*WHAT YOU HAVE TO DO*
Would you return, word for word, the lines running from the one with "You are a GUI" to the final line of the listing below, pictures omitted?
########################################
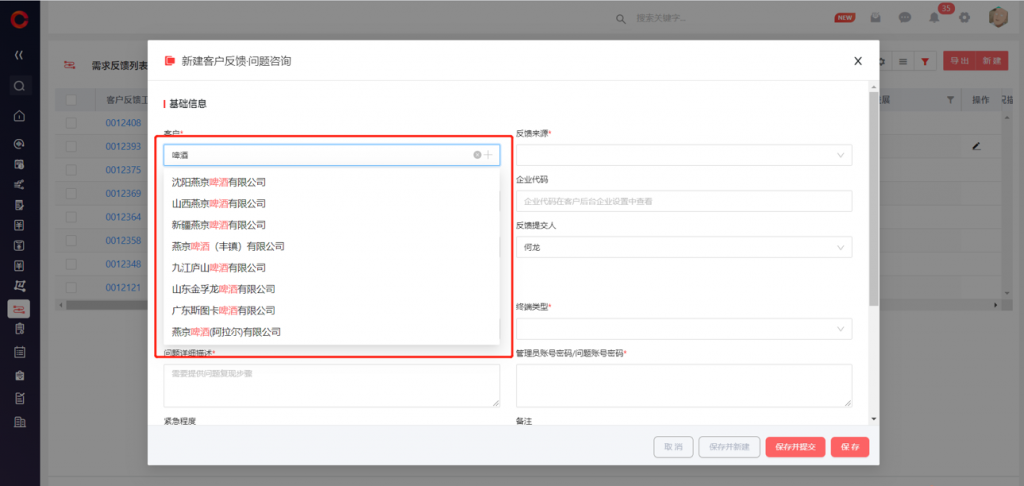Viewport: 1024px width, 486px height.
Task: Open the notification bell with badge
Action: (934, 17)
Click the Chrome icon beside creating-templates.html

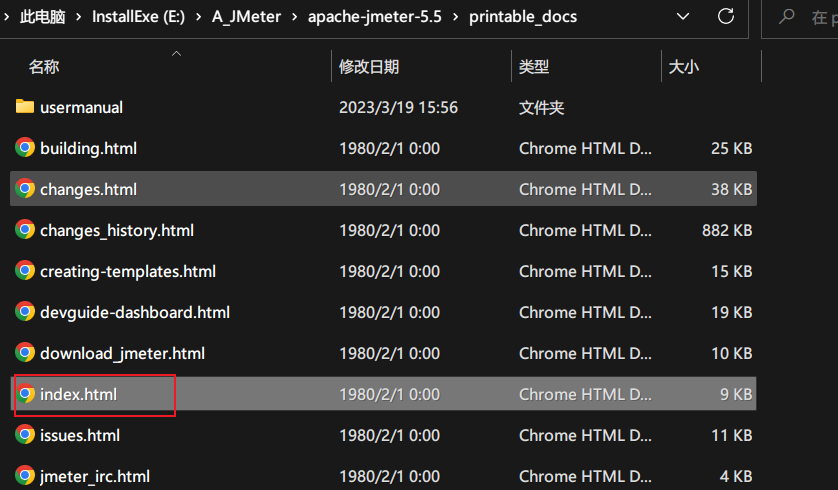click(x=25, y=271)
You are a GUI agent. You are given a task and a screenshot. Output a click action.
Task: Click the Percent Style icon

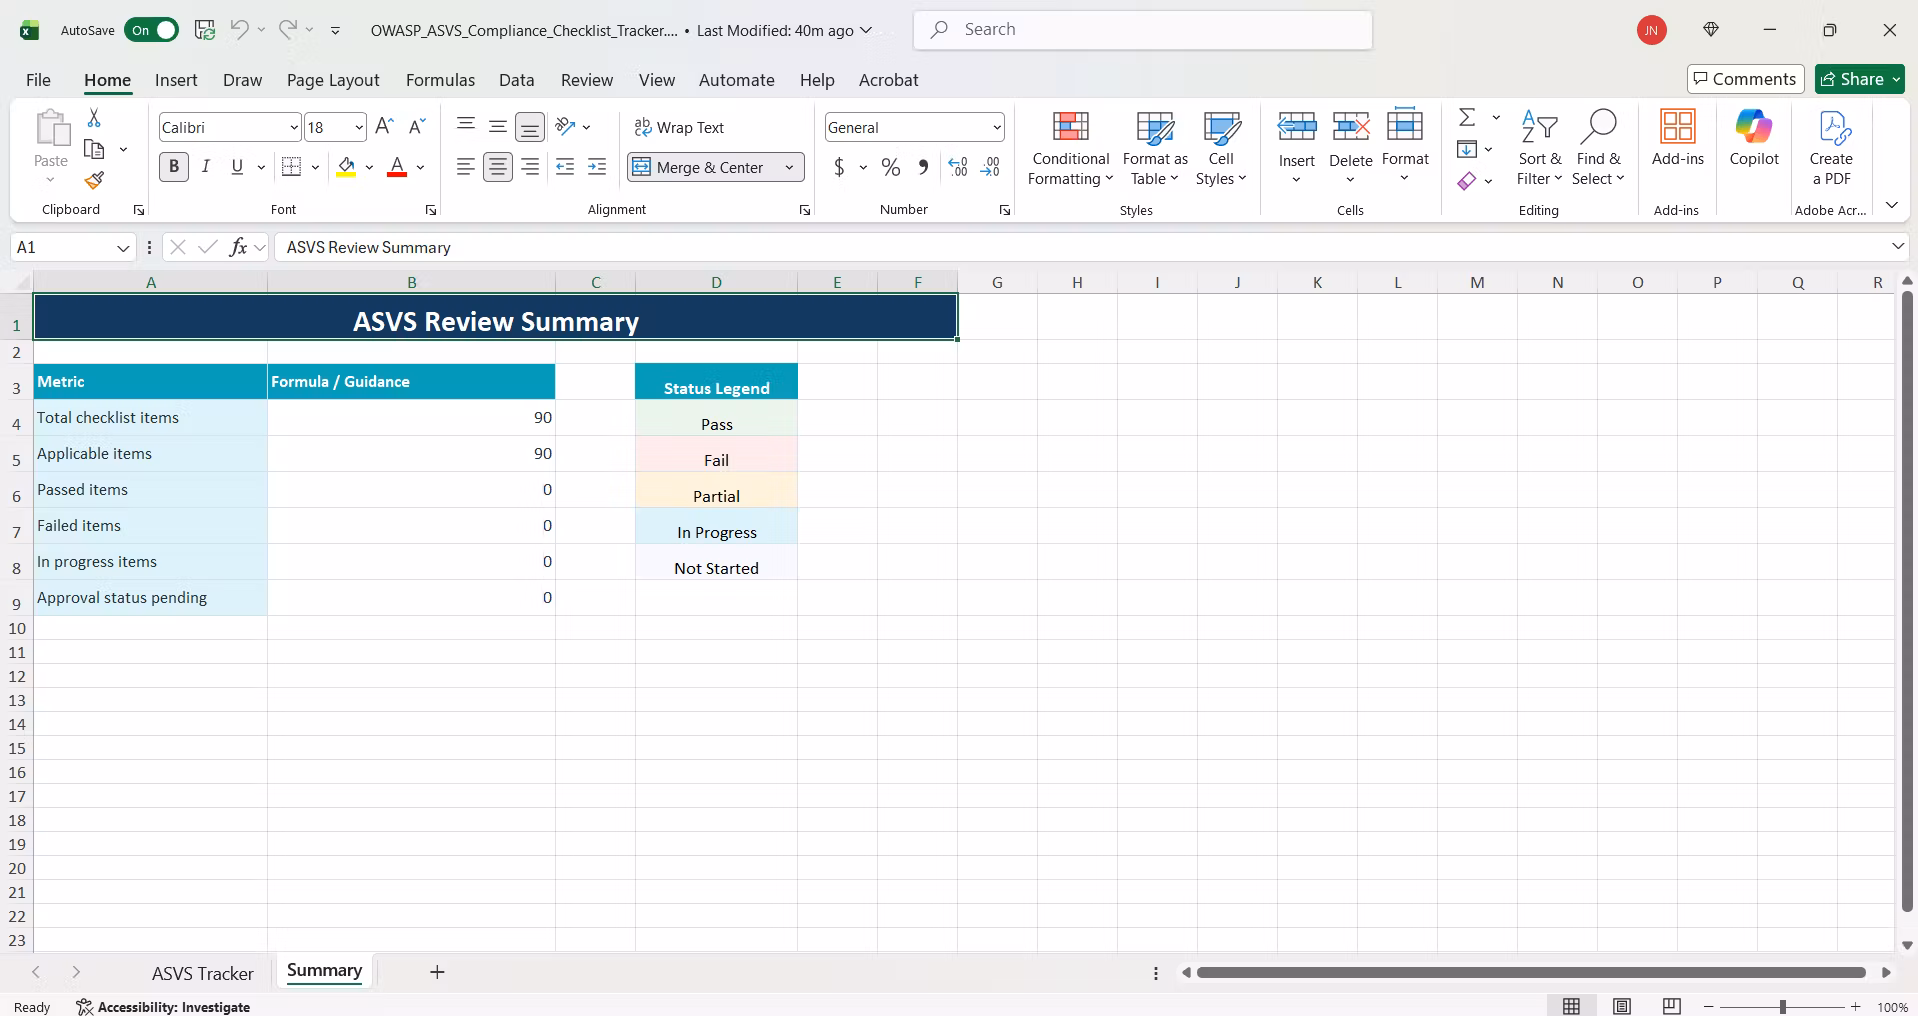pos(890,167)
########################################
*TASK RESULT*
You are a GUI agent. You are given a task and a screenshot. Output a click action.
Task: Click the Percent Style icon

pos(890,167)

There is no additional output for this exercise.